Thank you for calling MezmerVision Cable. The estimated wait time before one of our representatives deigns to answer your call is…38 minutes. Please hold the line as we value your business. And then there’s the ever-popular, Our service technician will be there either between 8 and 12 or between 1 and 5. Three weeks later, on the day of your appointment when you’ve taken off work to be there, the cable co.’s subcontracted operator rolls up in a beat-up pickup truck with an unintelligible, indeterminate eastern European accent, smelling vaguely of borscht and unfiltered Camels and knocks on your door…five minutes before the end of the designated four-hour appointment window. We’ve all experienced some version of what passes for customer service in the digital home entertainment provision business. Which probably explains why one Albuquerque Comcast customer, Gloria Baca-Lucero, was in no mood to hear from Boris that he was going to have to charge her to fix her TV pipe . . .
We get the gory details of what happened next form yahoo.com:
When the customer became upset and refused to agree to pay these fees, the Comcast tech began loading his equipment back into his vehicle, during which time the customer allegedly took a bag of the technician’s tools, brought them into her home, and locked the door. The Comcast agent claims that, when he knocked on the door to ask for the bag of tools — valued at $400 — the customer opened the door, pointed a handgun at his torso, and told him to get off her property.

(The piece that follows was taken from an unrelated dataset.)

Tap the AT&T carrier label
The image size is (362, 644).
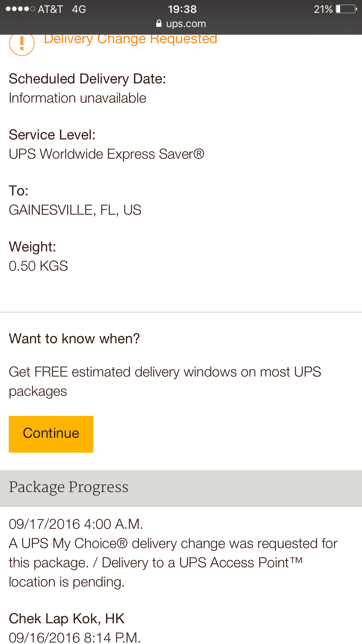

Ms. Baca-Lucero was, as you’d expect, later arrested and is now out on $10,000 bail awaiting further judicial proceedings. In the mean time, she may want to think about switching to DirectTV. There’s no telling how long it will be before she’s able to watch another episode of the Real Housewives of Dubuque via Comcast again, let alone when she’ll get her GLOCK back – if ever. We can tell her, though, that it won’t be long at all before an IGOTD trophy is delivered to her door. And we promise not to send it postage due.